Normalize change tag schema
Closed, ResolvedPublic20 Estimated Story Points
Actions

Assigned To

Authored By

	Catrope
	Jan 19 2018, 10:53 PM

Description

Problem

Change tags are used more and more, and the current schema doesn't scale. On English Wikipedia, the wiki with the most edits, we have 40M rows in the change_tag table and it takes 12 seconds to load Special:Tags. On Wikidata, there are fewer edits but tagging is used a lot more (because so many edits are tagged with OAuth consumer IDs), so there are 184M rows in the change_tag table and loading Special:Tags takes 42 seconds (!).
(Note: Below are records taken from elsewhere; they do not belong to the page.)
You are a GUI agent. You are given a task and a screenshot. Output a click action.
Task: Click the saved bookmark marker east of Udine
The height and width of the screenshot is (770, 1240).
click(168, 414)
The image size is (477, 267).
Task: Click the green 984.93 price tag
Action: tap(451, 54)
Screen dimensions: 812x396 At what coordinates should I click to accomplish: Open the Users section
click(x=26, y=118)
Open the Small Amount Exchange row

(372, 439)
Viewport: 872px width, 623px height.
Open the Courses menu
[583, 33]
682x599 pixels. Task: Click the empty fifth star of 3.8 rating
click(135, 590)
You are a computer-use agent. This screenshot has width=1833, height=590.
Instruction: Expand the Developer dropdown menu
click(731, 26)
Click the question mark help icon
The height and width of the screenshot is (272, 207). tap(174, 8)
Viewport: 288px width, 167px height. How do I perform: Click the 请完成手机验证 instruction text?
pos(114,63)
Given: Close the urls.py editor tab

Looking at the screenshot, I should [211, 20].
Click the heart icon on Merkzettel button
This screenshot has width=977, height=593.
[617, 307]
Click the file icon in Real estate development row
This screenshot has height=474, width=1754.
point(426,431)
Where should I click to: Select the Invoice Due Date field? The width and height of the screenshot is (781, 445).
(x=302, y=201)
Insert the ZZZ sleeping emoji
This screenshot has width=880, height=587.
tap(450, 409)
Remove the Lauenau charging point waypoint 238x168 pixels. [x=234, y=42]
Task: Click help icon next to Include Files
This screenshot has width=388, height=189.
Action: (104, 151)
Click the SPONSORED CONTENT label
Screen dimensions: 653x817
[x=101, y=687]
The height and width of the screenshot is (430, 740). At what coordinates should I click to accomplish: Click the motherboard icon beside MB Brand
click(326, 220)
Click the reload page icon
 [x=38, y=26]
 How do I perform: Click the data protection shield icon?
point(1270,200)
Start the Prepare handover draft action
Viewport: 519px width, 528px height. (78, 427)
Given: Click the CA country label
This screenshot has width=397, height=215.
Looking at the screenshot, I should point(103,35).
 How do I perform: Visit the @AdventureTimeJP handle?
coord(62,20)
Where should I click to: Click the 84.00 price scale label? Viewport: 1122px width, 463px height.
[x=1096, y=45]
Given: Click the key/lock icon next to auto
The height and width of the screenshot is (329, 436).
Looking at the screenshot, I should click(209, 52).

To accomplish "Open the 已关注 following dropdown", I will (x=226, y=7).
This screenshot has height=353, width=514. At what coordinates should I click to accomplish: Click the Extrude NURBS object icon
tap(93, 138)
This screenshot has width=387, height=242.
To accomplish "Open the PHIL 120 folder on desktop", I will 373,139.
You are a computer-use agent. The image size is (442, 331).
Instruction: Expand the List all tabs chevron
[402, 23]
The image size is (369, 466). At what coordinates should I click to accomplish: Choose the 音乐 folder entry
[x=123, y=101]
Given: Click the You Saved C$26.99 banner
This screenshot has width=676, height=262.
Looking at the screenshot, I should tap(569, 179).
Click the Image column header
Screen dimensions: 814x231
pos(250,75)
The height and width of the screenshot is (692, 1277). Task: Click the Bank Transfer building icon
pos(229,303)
The current schema is as follows:

-- A table to track tags for revisions, logs and recent changes.
CREATE TABLE /*_*/change_tag (
  ct_id int unsigned NOT NULL PRIMARY KEY AUTO_INCREMENT,
  -- RCID for the change
  ct_rc_id int NULL,
  -- LOGID for the change
  ct_log_id int unsigned NULL,
  -- REVID for the change
  ct_rev_id int unsigned NULL,
  -- Tag applied
  ct_tag varchar(255) NOT NULL,
  -- Parameters for the tag, presently unused
  ct_params blob NULL
) /*$wgDBTableOptions*/;

CREATE UNIQUE INDEX /*i*/change_tag_rc_tag ON /*_*/change_tag (ct_rc_id,ct_tag);
CREATE UNIQUE INDEX /*i*/change_tag_log_tag ON /*_*/change_tag (ct_log_id,ct_tag);
CREATE UNIQUE INDEX /*i*/change_tag_rev_tag ON /*_*/change_tag (ct_rev_id,ct_tag);
-- Covering index, so we can pull all the info only out of the index.
CREATE INDEX /*i*/change_tag_tag_id ON /*_*/change_tag (ct_tag,ct_rc_id,ct_rev_id,ct_log_id);

CREATE TABLE /*_*/valid_tag (
  vt_tag varchar(255) NOT NULL PRIMARY KEY
) /*$wgDBTableOptions*/;

Problems with it are:

Getting the usage statistics for Special:Tags requires a query like SELECT ct_tag, COUNT(*) AS hitcount FROM change_tag GROUP BY ct_tag ORDER BY hitcount DESC, which requires scanning the entire table. This is responsible for almost all of the long load times for Special:Tags.
Getting all tags for a given revision/log entry/RC entry requires a GROUP_CONCAT. There is a tag_summary table to serve as a rollup for this, but for some reason we stopped using it (at Sean Pringle's instruction, IIRC).
Tags are stored as strings, rather than being normalized to integers. This means the full string value of some tags is stored millions of times, and the table is much larger than it needs to be.

Proposed schema

In January 2017, @Cenarium submitted a Gerrit change that creates a rollup table for tag counts. In November/December 2017, I took over this patch, and in late December @Ladsgroup suggested normalizing the tag names. Combining these ideas is how I got to this proposal; it's mostly their ideas rather than mine.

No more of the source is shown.